Ein weiterer Schwerpunkt lag auf dem Ausbau der Strom- und Wasserstoffnetze. Der LEE argumentierte, dass eine leistungsfähige Infrastruktur entscheidend sei, um erneuerbare Energien zu speichern und zu verteilen. Zudem wurden mehr Anreize für Flexibilitätslösungen gefordert, etwa Speichertechnologien, Elektrolyseure und die Produktion erneuerbarer Gase.
Bis Ende 2025 war die Batteriespeicherkapazität in Deutschland auf über 25 Gigawattstunden (GWh) angewachsen – allein 2024 kamen 6,3 GWh hinzu, 2025 weitere 7,7 GWh. Große Projekte wie der 800-MWh-Batteriespeicher von RWE in Lingen, Niedersachsen, befanden sich 2026 noch im Bau. Ein weiteres mehrstufiges Vorhaben der SEAC Group und Sunotec startet mit 20 MWh und soll bis 2028 auf 230 MWh ausgebaut werden.
Der BEE setzte sich vor allem für den Ausbau der Infrastruktur für Erneuerbare Energien und die Digitalisierung ein. Zudem unterstützte er die Forderung des LEE nach zusätzlichen Mitteln, um kommunale Wärmenetze über das bestehende Bundesförderprogramm "Effiziente Wärmenetze" (BEW) hinaus zu modernisieren und zu sichern.
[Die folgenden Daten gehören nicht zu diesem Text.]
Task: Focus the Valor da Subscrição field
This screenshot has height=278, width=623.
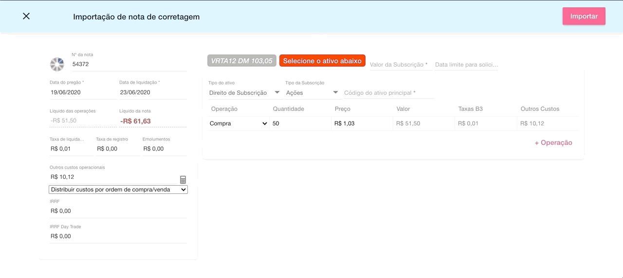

Der 500-Milliarden-Fonds soll zentrale Herausforderungen der Energiewende in Deutschland angehen. Schnellere Genehmigungsverfahren, bessere Transportwege und leistungsfähigere Netze könnten die Projektumsetzung beschleunigen. Der Fokus auf Speicher- und Flexibilitätslösungen könnte zudem in den kommenden Jahren die Versorgungssicherheit stärken.